* [Data extracted from a collection]
--- --- ---

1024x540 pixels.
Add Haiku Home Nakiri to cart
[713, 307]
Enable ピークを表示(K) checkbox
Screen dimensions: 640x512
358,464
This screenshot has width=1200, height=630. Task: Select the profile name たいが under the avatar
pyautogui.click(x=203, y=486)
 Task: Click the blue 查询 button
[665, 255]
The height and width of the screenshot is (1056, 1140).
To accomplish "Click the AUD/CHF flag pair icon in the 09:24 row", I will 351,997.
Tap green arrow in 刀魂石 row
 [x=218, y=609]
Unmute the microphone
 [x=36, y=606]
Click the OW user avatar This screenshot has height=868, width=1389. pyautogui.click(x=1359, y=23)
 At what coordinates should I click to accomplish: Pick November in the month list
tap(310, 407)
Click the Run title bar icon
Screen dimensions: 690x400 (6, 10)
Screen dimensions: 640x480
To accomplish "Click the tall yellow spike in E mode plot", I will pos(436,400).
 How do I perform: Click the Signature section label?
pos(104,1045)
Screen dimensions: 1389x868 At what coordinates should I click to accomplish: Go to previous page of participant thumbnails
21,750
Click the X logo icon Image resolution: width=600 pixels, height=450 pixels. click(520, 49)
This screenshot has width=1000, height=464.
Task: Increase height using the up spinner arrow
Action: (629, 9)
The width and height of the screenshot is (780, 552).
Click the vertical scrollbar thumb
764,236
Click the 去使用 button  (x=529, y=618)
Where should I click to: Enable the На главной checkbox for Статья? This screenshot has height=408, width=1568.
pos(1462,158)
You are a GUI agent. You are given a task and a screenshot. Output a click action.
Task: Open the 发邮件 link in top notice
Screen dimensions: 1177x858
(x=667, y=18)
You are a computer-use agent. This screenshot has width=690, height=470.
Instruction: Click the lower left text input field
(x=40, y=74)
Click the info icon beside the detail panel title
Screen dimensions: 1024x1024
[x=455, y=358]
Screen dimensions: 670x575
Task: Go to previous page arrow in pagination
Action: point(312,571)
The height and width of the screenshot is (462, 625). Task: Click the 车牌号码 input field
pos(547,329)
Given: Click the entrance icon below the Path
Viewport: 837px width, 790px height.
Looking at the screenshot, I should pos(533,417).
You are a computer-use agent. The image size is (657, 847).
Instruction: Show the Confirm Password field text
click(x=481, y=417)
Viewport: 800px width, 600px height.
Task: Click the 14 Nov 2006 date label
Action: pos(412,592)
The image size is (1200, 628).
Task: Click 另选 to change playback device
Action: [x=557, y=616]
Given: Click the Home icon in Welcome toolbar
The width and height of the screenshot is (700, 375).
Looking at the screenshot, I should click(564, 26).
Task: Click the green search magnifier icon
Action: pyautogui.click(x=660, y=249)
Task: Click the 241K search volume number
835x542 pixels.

--- --- ---

* [EXERCISE DIRECTIONS] Collect the lines of the data that carry the word "will".

* [ANSWER FOR THIS EXERCISE]
To accomplish "Click the AUD/CHF flag pair icon in the 09:24 row", I will 351,997.
To accomplish "Click the tall yellow spike in E mode plot", I will pos(436,400).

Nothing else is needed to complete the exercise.